### Requirement:
Output the whole forum thread on trimming pen tubes and blanks to an exact length, word for word.

### Selected extract:
========
# How to get a perfect length tube/blank every time?



## mikeschn (Aug 28, 2016)

Hey Guys, 

Got a question for you. How to I trim my blanks to an exact length. 

Let's say I'm turning an Elegant American. The tube gismo that gets pressed in there is exactly 2.0" long. The gismo has to protrude by 0.1" so my upper tube/blank needs to be exactly 1.99" long. 

Using the barrel trimmer I overshot my mark, and then had to sand a little bit off the gismo. 

Any suggestions how to get a perfect length every time? 

Mike...


----------



## mecompco (Aug 28, 2016)

My suggestion is to discontinue use of the barrel trimmer and switch to sanding. It is very easy to "sneak up" on the tube and there is much less chance of destroying a fragile blank while squaring. Add a set of digital calipers and you can get as exact as you wish.

Regards,
Michael


----------



## JimB (Aug 28, 2016)

You will get better with the barrel trimmer with practice but as Michael said, sanding is easier to control. I use both. If I don't get the blank close enough to final length I first use a barrel trimmer to remove the bulk of the blank then I move over to do final sanding/squaring on my lathe using my homemade jig.
========
### Information shown:
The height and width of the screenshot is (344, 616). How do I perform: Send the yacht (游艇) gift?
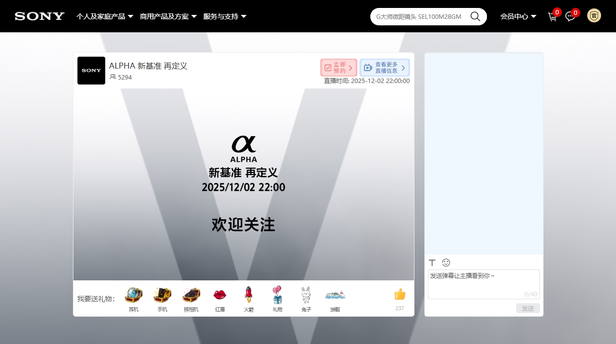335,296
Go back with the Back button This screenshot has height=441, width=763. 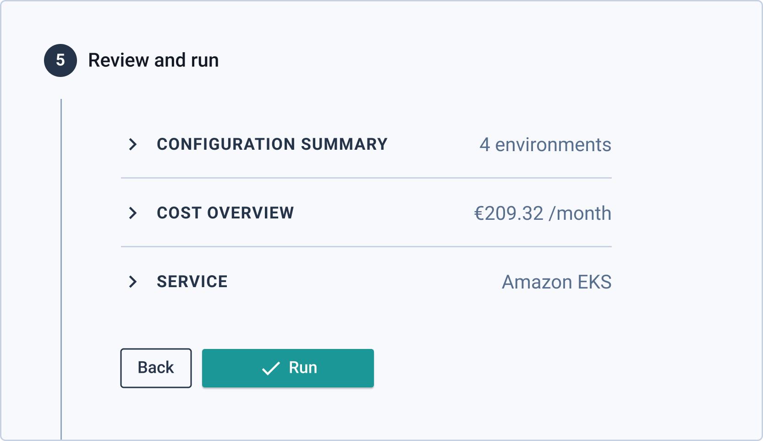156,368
========
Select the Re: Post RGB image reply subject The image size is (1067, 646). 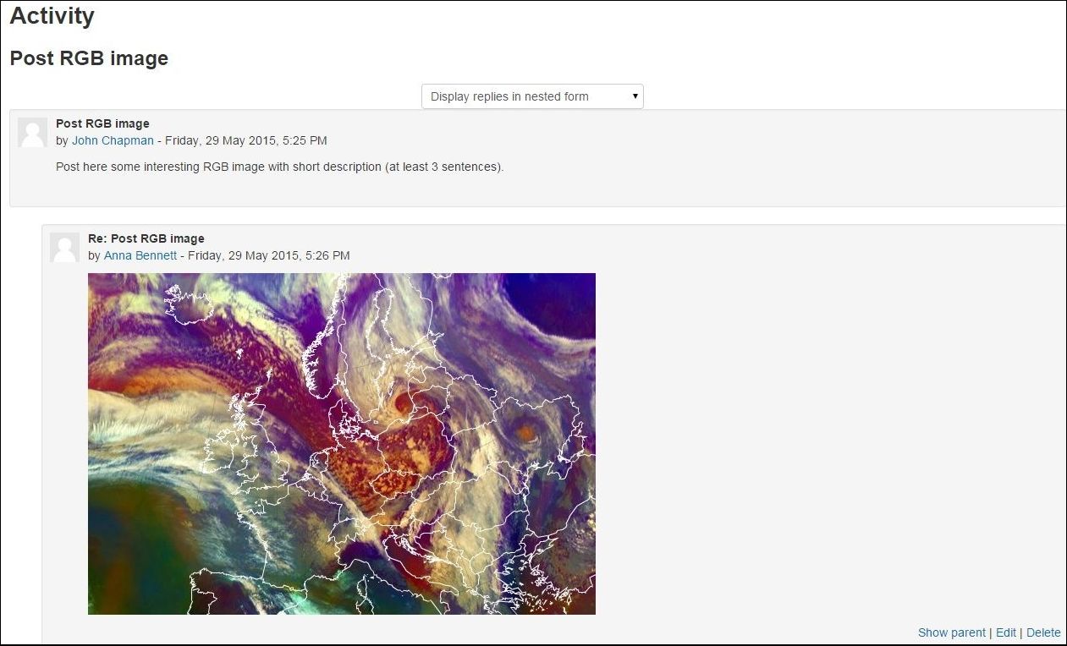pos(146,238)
========
### Task output:
# How to get a perfect length tube/blank every time?



## mikeschn (Aug 28, 2016)

Hey Guys, 

Got a question for you. How to I trim my blanks to an exact length. 

Let's say I'm turning an Elegant American. The tube gismo that gets pressed in there is exactly 2.0" long. The gismo has to protrude by 0.1" so my upper tube/blank needs to be exactly 1.99" long. 

Using the barrel trimmer I overshot my mark, and then had to sand a little bit off the gismo. 

Any suggestions how to get a perfect length every time? 

Mike...


----------



## mecompco (Aug 28, 2016)

My suggestion is to discontinue use of the barrel trimmer and switch to sanding. It is very easy to "sneak up" on the tube and there is much less chance of destroying a fragile blank while squaring. Add a set of digital calipers and you can get as exact as you wish.

Regards,
Michael


----------



## JimB (Aug 28, 2016)

You will get better with the barrel trimmer with practice but as Michael said, sanding is easier to control. I use both. If I don't get the blank close enough to final length I first use a barrel trimmer to remove the bulk of the blank then I move over to do final sanding/squaring on my lathe using my homemade jig.